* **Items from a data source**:

BEGIN

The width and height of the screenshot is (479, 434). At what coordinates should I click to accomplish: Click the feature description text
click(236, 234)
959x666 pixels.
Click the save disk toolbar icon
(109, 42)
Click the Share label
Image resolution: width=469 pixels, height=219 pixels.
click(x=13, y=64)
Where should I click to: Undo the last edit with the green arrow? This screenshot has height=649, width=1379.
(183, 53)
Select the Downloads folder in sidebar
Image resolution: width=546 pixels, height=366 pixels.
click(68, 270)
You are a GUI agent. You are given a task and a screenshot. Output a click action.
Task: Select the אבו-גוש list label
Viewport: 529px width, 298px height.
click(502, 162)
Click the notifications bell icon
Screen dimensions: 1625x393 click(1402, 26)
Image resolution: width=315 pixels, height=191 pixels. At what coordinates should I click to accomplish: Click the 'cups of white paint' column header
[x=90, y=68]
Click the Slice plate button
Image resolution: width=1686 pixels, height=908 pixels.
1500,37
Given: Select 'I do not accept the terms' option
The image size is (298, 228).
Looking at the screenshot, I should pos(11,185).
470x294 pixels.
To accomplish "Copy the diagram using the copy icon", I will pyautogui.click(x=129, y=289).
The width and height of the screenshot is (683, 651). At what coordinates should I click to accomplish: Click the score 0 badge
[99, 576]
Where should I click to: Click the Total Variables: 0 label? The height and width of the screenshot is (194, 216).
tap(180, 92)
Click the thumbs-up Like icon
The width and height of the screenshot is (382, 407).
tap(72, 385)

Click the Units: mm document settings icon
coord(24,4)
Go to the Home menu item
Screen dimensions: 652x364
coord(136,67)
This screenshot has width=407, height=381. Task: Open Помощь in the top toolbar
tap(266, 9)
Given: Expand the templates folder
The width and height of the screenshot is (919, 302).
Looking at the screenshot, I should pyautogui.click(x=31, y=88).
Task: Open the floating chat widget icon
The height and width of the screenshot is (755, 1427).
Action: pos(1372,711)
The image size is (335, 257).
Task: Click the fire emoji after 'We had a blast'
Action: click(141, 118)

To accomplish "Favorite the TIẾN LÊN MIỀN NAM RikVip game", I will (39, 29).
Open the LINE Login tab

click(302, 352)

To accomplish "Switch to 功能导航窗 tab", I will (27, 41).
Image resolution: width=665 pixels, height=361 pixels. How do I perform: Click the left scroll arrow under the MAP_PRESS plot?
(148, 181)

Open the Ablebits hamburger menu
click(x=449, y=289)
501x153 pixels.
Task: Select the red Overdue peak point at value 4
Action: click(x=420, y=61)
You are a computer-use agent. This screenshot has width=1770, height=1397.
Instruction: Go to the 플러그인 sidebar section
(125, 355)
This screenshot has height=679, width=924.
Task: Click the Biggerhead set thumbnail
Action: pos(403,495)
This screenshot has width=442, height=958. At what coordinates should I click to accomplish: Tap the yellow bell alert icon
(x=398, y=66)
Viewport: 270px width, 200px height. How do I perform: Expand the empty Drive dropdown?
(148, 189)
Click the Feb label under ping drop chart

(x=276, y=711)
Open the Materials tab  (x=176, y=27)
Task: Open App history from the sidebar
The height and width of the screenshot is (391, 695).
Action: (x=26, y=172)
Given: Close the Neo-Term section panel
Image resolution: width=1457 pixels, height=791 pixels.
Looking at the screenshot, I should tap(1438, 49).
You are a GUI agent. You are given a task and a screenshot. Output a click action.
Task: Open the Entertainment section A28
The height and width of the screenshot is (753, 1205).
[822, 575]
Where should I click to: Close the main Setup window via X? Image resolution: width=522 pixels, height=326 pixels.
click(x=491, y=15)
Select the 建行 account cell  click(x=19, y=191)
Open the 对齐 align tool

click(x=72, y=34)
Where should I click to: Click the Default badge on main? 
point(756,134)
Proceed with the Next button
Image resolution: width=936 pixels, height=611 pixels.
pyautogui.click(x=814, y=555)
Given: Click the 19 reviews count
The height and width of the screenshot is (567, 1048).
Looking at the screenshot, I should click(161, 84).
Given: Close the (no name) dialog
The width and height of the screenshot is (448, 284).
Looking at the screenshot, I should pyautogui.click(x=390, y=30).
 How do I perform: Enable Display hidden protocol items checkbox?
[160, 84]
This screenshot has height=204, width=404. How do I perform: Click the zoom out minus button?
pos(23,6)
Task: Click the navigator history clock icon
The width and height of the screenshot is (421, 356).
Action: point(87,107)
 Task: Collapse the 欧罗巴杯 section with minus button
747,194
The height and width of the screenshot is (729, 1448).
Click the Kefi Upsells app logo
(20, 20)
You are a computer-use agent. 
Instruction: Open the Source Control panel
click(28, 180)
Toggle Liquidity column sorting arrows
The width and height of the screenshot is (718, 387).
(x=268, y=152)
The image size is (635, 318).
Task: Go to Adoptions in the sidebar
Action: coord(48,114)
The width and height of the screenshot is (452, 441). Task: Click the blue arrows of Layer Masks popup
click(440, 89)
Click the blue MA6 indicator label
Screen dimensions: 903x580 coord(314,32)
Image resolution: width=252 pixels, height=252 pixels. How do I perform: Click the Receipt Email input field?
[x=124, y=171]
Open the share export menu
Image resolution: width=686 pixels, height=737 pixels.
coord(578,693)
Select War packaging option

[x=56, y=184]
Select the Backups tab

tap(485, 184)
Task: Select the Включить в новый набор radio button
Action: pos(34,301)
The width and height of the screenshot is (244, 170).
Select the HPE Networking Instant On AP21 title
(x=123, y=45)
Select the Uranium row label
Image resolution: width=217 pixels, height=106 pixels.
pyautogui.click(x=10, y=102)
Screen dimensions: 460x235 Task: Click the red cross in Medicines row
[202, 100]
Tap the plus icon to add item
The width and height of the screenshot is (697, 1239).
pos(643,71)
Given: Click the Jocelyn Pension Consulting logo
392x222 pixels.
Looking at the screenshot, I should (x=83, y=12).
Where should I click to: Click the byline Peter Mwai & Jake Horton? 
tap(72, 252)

END

* **What you need to do**: Quote exactly the first line of the entries and every line after it, stopping with the line that contains "959x666 pixels.".

* **Output for this task**:
The width and height of the screenshot is (479, 434). At what coordinates should I click to accomplish: Click the feature description text
click(236, 234)
959x666 pixels.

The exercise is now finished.